- Texte
Je suis prête, mon cher bien-aimé, j’ai reçu ma visite qui sera la tienne aussi ce soir, et ce sont de braves gens, la femme, que nous connaissons déjà, très aimable et très expansive ; le mari, tout à fait anglais mais très enthousiaste des Misérables [1]. Il dit que l’homme qui a fait ce livre est un grand saint quelle quea soit la religion à laquelle il appartienne. Cela m’est dit par sa femme qui, au fur et à mesure qu’il parlait, traduisait en français. Du reste ils nous offrent une chambre dans le cas où nous irions dans la partie de l’Angleterre qu’ils habitent. Il est impossible d’être plus sympathiquement anglais que ce vieux jeune couple. Ils désirent voir le dîner des enfants [2] jeudi prochain pour pouvoir en parler à leur retour chez eux avec connaissance de cause. Je leur ai dit que les portes étaient toujours ouvertes et qu’ils n’avaient pas besoin de permission pour entrer. Ils ne sont restés que dix minutes environ mais assez longtemps pour que la femme ait eu le temps de m’appeler Mme LA COMTESSE une douzaine de fois sans que j’aie pu trouver le joint de la désabuser de cette NOBILITY dont elle m’affublait je ne sais pourquoi car j’ai protesté souvent avec sa sœur contre cette qualification imméritée. La seule à laquelle je tienne est celle de ton chien fidèle, le reste ne vaut pas l’honneur d’être [nommée  ?] et puis je t’adore. Attrapéb.

BnF, Mss, NAF 16384, f. 175
Transcription de Gérard Pouchain

a) « quelque ».
b) « attrappé ».

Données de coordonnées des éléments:
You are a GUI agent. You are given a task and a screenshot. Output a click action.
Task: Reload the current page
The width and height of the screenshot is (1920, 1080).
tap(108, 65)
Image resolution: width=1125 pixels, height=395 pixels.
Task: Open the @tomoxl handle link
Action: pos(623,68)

- Exercices
1. D'après le texte, quel jour le couple souhaite-t-il voir le dîner des enfants ?
2. Veuillez recopier sans la moindre modification toutes les lignes des enregistrements de coordonnées.
Le texte et les enregistrements n'ont aucun lien entre eux.

- Corrigés
1. Jeudi prochain.

2.
You are a GUI agent. You are given a task and a screenshot. Output a click action.
Task: Reload the current page
The width and height of the screenshot is (1920, 1080).
tap(108, 65)
Image resolution: width=1125 pixels, height=395 pixels.
Task: Open the @tomoxl handle link
Action: pos(623,68)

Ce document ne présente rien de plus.